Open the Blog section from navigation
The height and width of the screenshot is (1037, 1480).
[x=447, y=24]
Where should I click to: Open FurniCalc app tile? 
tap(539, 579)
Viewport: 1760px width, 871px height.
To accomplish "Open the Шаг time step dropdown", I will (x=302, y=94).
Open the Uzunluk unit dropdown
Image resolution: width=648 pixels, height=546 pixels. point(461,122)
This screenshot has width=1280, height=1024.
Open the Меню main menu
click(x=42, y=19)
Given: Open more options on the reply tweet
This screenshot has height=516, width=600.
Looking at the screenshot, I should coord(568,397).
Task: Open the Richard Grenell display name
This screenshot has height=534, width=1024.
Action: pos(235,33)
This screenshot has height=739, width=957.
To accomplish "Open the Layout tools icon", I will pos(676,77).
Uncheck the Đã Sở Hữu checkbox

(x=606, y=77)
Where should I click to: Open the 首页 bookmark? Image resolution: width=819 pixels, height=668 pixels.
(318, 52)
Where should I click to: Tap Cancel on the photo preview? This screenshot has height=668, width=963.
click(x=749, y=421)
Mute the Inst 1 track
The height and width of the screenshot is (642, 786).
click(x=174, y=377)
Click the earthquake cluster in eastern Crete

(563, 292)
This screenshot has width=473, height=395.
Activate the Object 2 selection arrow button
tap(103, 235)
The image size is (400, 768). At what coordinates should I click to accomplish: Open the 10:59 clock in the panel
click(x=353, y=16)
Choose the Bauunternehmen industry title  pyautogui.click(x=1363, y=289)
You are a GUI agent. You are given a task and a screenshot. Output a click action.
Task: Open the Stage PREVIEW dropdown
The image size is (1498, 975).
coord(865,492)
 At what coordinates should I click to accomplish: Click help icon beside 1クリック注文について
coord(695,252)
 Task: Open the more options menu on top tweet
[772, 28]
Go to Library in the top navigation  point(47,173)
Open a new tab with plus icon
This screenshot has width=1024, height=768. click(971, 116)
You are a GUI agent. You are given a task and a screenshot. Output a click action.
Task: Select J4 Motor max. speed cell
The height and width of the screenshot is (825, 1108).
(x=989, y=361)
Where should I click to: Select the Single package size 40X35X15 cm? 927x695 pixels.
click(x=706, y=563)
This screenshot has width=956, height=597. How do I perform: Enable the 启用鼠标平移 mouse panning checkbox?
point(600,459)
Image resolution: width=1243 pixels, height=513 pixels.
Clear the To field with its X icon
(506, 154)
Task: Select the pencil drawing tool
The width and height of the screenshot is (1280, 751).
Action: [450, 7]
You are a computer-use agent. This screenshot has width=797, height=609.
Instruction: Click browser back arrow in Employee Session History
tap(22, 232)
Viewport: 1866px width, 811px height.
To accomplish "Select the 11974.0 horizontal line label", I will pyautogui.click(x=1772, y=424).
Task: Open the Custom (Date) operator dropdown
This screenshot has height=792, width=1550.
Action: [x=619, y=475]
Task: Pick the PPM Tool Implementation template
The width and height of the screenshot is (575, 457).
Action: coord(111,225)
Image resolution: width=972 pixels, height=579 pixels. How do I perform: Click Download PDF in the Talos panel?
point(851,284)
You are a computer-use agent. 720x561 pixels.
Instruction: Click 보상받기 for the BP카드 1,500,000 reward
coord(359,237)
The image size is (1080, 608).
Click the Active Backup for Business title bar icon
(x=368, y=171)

▸ **Task objective**
The required output is the exact sequence of lines from the one containing "Task: Open the Custom" through the end of the listing, both endpoints included.

▸ **Response area**
Task: Open the Custom (Date) operator dropdown
This screenshot has height=792, width=1550.
Action: [x=619, y=475]
Task: Pick the PPM Tool Implementation template
The width and height of the screenshot is (575, 457).
Action: coord(111,225)
Image resolution: width=972 pixels, height=579 pixels. How do I perform: Click Download PDF in the Talos panel?
point(851,284)
You are a computer-use agent. 720x561 pixels.
Instruction: Click 보상받기 for the BP카드 1,500,000 reward
coord(359,237)
The image size is (1080, 608).
Click the Active Backup for Business title bar icon
(x=368, y=171)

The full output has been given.